Compile-time dictionaries used by Pdf.Reader.read/2 to recover word boundaries that the PDF producer collapsed (e.g. iniciodeinicio + de).

Lookup is performed against a MapSet of lowercase words. Membership checks are case-insensitive — the input is downcased before the MapSet query, so "De", "DE", and "de" all match a stored "de" entry.

Bundled dictionaries

The :es dictionary is built from TWO bundled wordlists merged at compile time:

1. priv/wordlists/spanish.txt (50,000 entries, ~428 KB)

The 50,000 most-frequent Spanish words from the hermitdave/FrequencyWords project (MIT License, © Hermit Dave), derived from the OpenSubtitles 2018 corpus. Covers conversational, technical, and legal Spanish vocabulary. Format: one lowercase word per line (the upstream repo also includes per-word frequencies; we strip those and keep the words only).

2. priv/wordlists/spanish_mx_extras.txt (~700 entries)

Mexican tax/legal/government vocabulary curated specifically for this project, covering terms that are missing from the subtitle-derived 50k list. This includes:

  • SAT (Servicio de Administración Tributaria) terminology: padrón, tributario/tributarios, federativa, asimilado, lineamientos, contribuyente, recaudación, fiscalización, gravable, deducible, etc.
  • Common labour / employment terms: asalariado, honorario, arrendamiento, prestación, salario/sueldo variants.
  • Document/process terms: constancia, cédula, expedición, notarial, apoderado, domiciliado, etc.
  • Adverbs and verb conjugations not in the base list: inmediatamente, posteriormente, denúnciala, conferidas, corresponda, etc.
  • Common periodicity words: mensual, trimestral, bimestral, quincenal, etc.
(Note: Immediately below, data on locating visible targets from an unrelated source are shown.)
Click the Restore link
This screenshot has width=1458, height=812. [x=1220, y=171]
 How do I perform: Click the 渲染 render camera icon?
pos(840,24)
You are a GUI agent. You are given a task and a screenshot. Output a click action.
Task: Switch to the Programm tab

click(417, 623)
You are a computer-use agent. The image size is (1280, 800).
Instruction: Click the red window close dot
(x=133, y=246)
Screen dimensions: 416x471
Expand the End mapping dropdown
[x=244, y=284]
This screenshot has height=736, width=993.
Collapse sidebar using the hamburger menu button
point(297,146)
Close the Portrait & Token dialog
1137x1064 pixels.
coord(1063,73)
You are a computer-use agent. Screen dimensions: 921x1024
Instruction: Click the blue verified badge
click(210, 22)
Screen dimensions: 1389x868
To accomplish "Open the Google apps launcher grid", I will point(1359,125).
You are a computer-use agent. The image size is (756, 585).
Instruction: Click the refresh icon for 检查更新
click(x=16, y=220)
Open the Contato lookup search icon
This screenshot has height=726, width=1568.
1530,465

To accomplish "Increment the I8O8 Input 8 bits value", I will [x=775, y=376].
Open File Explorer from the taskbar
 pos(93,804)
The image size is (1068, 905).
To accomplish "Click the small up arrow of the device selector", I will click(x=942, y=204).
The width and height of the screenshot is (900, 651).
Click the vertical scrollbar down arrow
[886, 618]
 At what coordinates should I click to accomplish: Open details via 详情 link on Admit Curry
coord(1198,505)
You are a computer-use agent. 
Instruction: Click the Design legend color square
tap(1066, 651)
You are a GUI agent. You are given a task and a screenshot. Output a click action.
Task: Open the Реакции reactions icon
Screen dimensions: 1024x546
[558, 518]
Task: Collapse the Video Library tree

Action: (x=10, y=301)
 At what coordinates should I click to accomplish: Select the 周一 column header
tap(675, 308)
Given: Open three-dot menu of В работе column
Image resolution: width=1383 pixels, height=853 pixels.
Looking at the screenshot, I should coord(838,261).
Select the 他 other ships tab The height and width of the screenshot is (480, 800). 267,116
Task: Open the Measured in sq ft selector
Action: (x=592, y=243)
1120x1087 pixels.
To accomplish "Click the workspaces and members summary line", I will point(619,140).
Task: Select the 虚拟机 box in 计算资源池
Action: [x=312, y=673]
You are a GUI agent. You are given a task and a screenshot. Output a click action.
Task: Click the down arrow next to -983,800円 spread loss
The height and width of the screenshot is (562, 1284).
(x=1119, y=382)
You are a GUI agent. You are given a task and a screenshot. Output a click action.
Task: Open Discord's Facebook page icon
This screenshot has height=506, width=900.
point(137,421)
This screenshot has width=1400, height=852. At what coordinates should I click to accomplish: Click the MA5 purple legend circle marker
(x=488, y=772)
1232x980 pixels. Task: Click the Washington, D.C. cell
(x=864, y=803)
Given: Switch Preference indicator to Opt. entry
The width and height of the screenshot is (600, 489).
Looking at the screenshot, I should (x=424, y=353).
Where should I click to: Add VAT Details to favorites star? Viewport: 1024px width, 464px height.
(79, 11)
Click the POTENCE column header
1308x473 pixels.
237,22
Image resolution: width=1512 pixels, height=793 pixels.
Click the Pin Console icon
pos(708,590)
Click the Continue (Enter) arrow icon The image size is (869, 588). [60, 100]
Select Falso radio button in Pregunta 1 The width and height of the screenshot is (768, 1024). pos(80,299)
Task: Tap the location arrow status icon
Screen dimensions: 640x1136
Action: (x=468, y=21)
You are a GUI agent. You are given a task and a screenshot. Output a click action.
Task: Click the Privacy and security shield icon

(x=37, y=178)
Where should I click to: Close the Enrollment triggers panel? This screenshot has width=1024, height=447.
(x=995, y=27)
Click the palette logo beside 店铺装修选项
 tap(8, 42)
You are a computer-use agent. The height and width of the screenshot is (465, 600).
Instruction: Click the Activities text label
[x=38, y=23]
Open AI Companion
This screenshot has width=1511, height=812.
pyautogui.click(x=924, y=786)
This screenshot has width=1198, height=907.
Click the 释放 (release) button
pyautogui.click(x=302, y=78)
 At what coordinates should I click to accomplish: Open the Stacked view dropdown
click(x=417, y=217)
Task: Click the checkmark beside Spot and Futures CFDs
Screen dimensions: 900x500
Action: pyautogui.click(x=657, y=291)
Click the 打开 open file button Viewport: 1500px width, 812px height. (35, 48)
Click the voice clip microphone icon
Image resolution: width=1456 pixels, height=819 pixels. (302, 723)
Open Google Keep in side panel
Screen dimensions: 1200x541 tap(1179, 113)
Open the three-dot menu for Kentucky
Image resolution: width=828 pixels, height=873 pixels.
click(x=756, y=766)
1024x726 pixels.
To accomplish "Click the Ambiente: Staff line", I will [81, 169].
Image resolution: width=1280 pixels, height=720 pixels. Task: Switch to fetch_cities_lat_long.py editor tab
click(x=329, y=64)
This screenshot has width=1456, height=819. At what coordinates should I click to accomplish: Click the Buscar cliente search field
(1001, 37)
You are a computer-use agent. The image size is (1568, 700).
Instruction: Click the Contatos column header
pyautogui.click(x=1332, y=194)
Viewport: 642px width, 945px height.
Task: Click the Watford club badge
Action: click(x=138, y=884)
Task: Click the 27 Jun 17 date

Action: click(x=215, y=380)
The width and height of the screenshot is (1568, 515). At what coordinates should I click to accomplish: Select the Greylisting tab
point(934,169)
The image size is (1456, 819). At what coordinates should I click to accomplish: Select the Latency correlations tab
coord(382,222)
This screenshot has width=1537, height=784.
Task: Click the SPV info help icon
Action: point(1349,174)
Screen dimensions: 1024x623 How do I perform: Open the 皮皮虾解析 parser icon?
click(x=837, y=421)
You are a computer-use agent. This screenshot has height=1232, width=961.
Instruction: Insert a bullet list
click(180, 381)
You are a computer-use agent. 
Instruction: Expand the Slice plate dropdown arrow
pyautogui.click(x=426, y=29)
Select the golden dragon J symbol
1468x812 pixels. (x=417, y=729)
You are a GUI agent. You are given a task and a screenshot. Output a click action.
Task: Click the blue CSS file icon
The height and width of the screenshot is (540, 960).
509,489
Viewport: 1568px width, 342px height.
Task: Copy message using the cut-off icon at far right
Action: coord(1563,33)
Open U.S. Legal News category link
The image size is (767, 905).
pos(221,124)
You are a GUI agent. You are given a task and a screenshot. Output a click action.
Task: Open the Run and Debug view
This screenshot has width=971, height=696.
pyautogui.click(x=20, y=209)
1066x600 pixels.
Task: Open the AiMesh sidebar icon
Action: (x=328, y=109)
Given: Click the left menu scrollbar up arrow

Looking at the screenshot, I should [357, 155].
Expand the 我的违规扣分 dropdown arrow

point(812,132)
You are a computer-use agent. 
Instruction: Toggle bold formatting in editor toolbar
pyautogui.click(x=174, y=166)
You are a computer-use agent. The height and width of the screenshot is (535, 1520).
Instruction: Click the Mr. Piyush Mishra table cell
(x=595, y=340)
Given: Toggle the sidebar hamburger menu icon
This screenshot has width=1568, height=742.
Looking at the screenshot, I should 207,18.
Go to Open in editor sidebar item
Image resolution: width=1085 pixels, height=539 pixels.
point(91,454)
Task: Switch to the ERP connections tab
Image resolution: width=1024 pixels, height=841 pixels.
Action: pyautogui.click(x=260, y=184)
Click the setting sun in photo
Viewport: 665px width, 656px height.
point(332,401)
Released under the same MIT License as the rest of the project.

Filtering

A small @es_blacklist removes colloquial/slang merges that show up in subtitle frequency lists but harm partition splitting (e.g. dela is colloquial for "de la"; if left in the dict the whole-token guard would prevent the correct "de" + "la" split). Currently blacklisted: dela, pal.

Final size

~50,500 unique entries after merge and blacklist filter. Loaded into a MapSet at compile time via @external_resource so there is zero IO cost at runtime.

Custom dictionaries

Callers can supply any MapSet.t() of lowercase strings as the dictionary opt — e.g. a Hunspell .dic file loaded into a MapSet, or a frequency list specific to the user's domain.

Spec references

Wordlist licensing follows the upstream MIT license — attribution is preserved in the project README and LICENSE.md.

Summary

Functions

Case-insensitive membership check.

Resolves a dictionary specifier to a MapSet.

Returns the bundled Spanish wordlist as a MapSet of lowercase strings.

Functions

@spec member?(String.t(), MapSet.t() | nil) :: boolean()

Case-insensitive membership check.

@spec resolve(:es | MapSet.t() | nil) :: MapSet.t() | nil

Resolves a dictionary specifier to a MapSet.

  • :es → bundled Spanish wordlist
  • %MapSet{} → returned as-is
  • nil → returned as-is (caller should treat as "no dictionary")
@spec spanish() :: MapSet.t(String.t())

Returns the bundled Spanish wordlist as a MapSet of lowercase strings.

Lazy-loaded — the wordlist files are only read from priv/ the first time this function is called. Result is cached in :persistent_term so subsequent calls are O(1). Callers who never pass dictionary: :es to Pdf.Reader.read/2 never touch the disk and don't pay the ~50 ms one-time load cost.